The Florida House is using the site to help identify people the Census might have missed, supplementing the door-to-door canvassing of residents, scheduled to end nationwide on July 10. Depending on whose estimates are used, each missed person could cost the state $900 to $3,000 in lost federal funds, West said.

The Florida House initially sent out e-mails, primarily to state employees, asking them to go to the site to let state officials know if they were reached or missed by the Census. Through the process, the state identified 3,000 people who were missed, West said. About 19,000 employees went to the site to give information.

State officials often find that when a person has not been counted, their entire street or neighborhood has been missed, said Alex Kelly, a Florida legislative analyst. So it opened the door to actually finding a number of communities, at least at the time, that were going uncounted, Kelly said.

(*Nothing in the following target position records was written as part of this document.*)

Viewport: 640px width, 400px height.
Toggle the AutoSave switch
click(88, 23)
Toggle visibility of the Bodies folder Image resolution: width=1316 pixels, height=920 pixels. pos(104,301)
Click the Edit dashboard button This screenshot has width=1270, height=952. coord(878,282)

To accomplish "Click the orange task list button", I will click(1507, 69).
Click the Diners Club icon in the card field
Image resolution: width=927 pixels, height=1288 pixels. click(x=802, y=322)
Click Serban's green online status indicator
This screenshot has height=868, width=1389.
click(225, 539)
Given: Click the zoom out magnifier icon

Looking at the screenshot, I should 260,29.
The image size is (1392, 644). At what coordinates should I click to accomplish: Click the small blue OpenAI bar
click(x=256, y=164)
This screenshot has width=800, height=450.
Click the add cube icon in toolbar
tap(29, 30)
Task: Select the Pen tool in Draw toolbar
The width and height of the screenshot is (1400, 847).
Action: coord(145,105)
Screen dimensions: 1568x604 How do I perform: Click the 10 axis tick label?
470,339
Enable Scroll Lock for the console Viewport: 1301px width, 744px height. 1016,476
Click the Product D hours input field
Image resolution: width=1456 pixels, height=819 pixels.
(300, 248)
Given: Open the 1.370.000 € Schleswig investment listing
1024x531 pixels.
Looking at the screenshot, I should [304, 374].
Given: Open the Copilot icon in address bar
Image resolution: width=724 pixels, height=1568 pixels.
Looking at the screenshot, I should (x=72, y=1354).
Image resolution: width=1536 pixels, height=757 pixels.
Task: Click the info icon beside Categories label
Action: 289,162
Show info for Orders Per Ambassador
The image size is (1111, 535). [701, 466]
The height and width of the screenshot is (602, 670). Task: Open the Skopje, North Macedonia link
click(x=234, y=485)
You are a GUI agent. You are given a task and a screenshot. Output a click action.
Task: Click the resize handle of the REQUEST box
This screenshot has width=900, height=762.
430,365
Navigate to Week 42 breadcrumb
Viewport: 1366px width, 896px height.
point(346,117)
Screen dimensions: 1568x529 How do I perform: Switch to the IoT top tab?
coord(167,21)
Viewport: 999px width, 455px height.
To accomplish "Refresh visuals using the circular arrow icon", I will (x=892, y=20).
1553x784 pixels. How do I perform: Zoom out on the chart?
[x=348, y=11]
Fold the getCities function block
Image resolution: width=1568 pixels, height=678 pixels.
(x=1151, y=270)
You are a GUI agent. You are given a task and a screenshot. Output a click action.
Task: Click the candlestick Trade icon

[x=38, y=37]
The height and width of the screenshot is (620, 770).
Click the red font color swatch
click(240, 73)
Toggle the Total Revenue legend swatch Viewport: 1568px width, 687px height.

The combination of Azure, Silverlight and Bing Maps gives the Florida House the flexibility to move complicated layers of information, West said.

For instance, as the information technology team worked on the redistricting component, they discovered that, if they used other technologies, they would have to essentially build a duplicate version of an application for each Web browser they wanted to support, at least three or four times. Using Silverlight, they built an application once that was compatible across various browsers, West said.

Bing Maps allowed the House to avoid having to develop its own road maps, water layers and aerial images, West said. "Using Bing Maps and the Silverlight plug-in gave us a lot of tools we needed to build the application,” he said.

After building the Web site, the Florida House needed a place to host it. They thought about doing it in-house but estimated that it would cost the state $300,000 over four years, including licensing and servers.

The Florida House built MyFloridaCensus expecting there to be short periods of high demand interspersed with longer stretches of relatively low usage. On the Azure cloud platform, state officials can pay only for the resources they use.

During peak times, the state has two copies of the Web site to handle the load. After peak times, they go back to one. The same server platform in-house would have cost $15,000 over the four years, so going to the cloud offers infrastructure and maintenance savings.

By the middle of next year, The Florida House will flip the switch and turn the site into a redistricting application, Kelly said.

“When we get the results of the Census – by April 1, 2011 – we will put those up over-layed with Bing Maps,” Kelly said. Local government officials will be able to go online and see the results and challenge any discrepancies. For instance, a town or county may have grown to 10,000 people from 4,000 but a couple of thousand are missing. That means a major difference in federal and state money allotted to that municipality, Kelly noted.

The Web site, though, will also allow the public to submit their suggestions about the redrawing of congressional districts. The state attempted this a few years ago, but the desktop software used at the time was not an interactive, dynamic tool, West said.

“We’re getting into the realm where we are not just offering up information for constituents, but we are asking them for the information and to participate,” Kelly said.